-- Provided passage follows --

Meeting of the Parliament 14 May 2025
I am afraid to say that the 9,000 people on waiting lists for support in Glasgow will be pretty vocal in explaining that the universal provision is not meeting their needs and that the services that the minister thinks are there to support young people are just not there and are not statutory—that is the issue.
Most worryingly, this is a crisis that is not counted or monitored; those young people are now invisible to the Government, because they have been moved from a system that was counted—albeit there were concerns about the way in which it was counted—into a system that is not. Those people have become invisible, and that is having a huge impact on our schools, including on our teachers. There are more than 292,000 children with additional support needs in Scotland—I think that that figure might be from 2002, so it is probably slightly higher now—but there are only around 1,400 ASN teachers, which is one ASN teacher for every 200 children, against the backdrop of a system that is not providing the support that they need outwith school. That is not inclusion; it is a damning indictment of a Government that has walked away from education for all.
What my colleagues on our benches and, I hope, across the chamber believe is that what we need now is action. That starts with a proper workforce plan. We need a detailed strategy that recruits and retains teachers and ASN specialists and pastoral care staff alongside urgent reform of support services, including triage and referral, so that nobody is turned away from CAMHS or speech therapy without a plan in place.

-- Provided passage concluded --
-- Information supplied follows --

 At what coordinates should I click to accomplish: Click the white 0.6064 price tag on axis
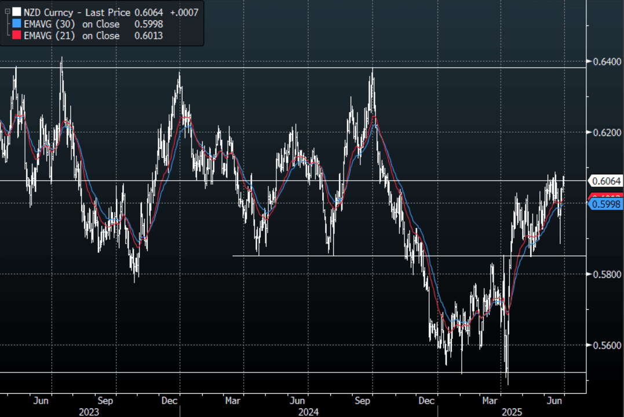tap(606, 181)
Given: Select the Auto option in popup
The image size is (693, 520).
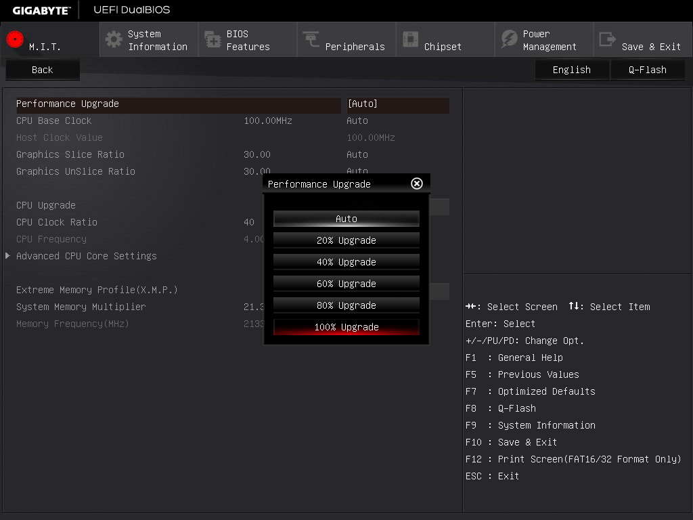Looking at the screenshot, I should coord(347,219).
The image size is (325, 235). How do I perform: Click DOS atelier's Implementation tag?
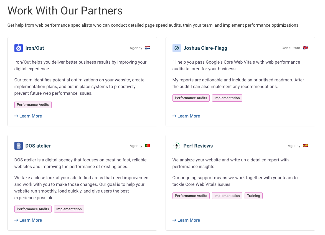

-- Information supplied concluded --

Required tasks:
A - In the parliamentary speech, which groups of staff should the proposed strategy recruit and retain?
B - According to the parliamentary speech, how many ASN teachers are there in Scotland?
C - Quote the part of the parliamentary speech that opens with the words "Meeting of the" and closes with "is the issue.".

Answers to the exercises:
A - Teachers, ASN specialists, and pastoral care staff.

B - Around 1,400.

C -
Meeting of the Parliament 14 May 2025
I am afraid to say that the 9,000 people on waiting lists for support in Glasgow will be pretty vocal in explaining that the universal provision is not meeting their needs and that the services that the minister thinks are there to support young people are just not there and are not statutory—that is the issue.